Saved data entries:
______________________________

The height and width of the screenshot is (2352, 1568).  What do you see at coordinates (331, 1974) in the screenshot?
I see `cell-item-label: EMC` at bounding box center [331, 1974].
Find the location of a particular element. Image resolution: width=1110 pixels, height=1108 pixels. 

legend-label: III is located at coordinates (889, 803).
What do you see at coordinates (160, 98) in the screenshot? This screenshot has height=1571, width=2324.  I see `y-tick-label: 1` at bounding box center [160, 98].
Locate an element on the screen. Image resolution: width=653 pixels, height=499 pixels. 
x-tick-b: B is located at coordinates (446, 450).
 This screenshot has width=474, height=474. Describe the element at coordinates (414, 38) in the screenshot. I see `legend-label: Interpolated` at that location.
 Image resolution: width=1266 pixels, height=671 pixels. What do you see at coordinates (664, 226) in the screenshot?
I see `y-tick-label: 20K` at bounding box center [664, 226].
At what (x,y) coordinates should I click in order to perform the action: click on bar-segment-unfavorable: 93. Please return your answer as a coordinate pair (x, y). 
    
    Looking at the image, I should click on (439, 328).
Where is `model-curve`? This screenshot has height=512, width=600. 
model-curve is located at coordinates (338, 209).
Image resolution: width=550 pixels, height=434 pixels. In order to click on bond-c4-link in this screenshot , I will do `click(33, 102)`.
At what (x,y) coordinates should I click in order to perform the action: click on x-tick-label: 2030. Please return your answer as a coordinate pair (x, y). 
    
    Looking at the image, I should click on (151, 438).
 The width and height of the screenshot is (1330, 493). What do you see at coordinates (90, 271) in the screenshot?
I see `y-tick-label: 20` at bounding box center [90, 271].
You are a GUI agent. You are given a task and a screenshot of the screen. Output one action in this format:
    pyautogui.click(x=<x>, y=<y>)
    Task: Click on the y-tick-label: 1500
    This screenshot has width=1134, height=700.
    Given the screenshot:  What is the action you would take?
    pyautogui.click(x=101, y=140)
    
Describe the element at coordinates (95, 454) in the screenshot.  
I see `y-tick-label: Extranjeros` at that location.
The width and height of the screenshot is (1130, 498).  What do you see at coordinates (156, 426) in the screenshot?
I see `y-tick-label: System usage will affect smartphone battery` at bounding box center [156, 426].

______________________________

▶ PROBLEM DETAILS: Can you rewrite the lines above as a numbered list, with the blank lines left out?

▶ RESPONSE AREA:
1. The height and width of the screenshot is (2352, 1568).  What do you see at coordinates (331, 1974) in the screenshot?
2. I see `cell-item-label: EMC` at bounding box center [331, 1974].
3. Find the location of a particular element. Image resolution: width=1110 pixels, height=1108 pixels. 
4. legend-label: III is located at coordinates (889, 803).
5. What do you see at coordinates (160, 98) in the screenshot? This screenshot has height=1571, width=2324.  I see `y-tick-label: 1` at bounding box center [160, 98].
6. Locate an element on the screen. Image resolution: width=653 pixels, height=499 pixels. 
7. x-tick-b: B is located at coordinates (446, 450).
8.  This screenshot has width=474, height=474. Describe the element at coordinates (414, 38) in the screenshot. I see `legend-label: Interpolated` at that location.
9.  Image resolution: width=1266 pixels, height=671 pixels. What do you see at coordinates (664, 226) in the screenshot?
10. I see `y-tick-label: 20K` at bounding box center [664, 226].
11. At what (x,y) coordinates should I click in order to perform the action: click on bar-segment-unfavorable: 93. Please return your answer as a coordinate pair (x, y). 
12.     Looking at the image, I should click on (439, 328).
13. Where is `model-curve`? This screenshot has height=512, width=600. 
14. model-curve is located at coordinates (338, 209).
15. Image resolution: width=550 pixels, height=434 pixels. In order to click on bond-c4-link in this screenshot , I will do `click(33, 102)`.
16. At what (x,y) coordinates should I click in order to perform the action: click on x-tick-label: 2030. Please return your answer as a coordinate pair (x, y). 
17.     Looking at the image, I should click on (151, 438).
18.  The width and height of the screenshot is (1330, 493). What do you see at coordinates (90, 271) in the screenshot?
19. I see `y-tick-label: 20` at bounding box center [90, 271].
20. You are a GUI agent. You are given a task and a screenshot of the screen. Output one action in this format:
21.     pyautogui.click(x=<x>, y=<y>)
22.     Task: Click on the y-tick-label: 1500
23.     This screenshot has width=1134, height=700.
24.     Given the screenshot:  What is the action you would take?
25.     pyautogui.click(x=101, y=140)
26. Describe the element at coordinates (95, 454) in the screenshot.  
27. I see `y-tick-label: Extranjeros` at that location.
28. The width and height of the screenshot is (1130, 498).  What do you see at coordinates (156, 426) in the screenshot?
29. I see `y-tick-label: System usage will affect smartphone battery` at bounding box center [156, 426].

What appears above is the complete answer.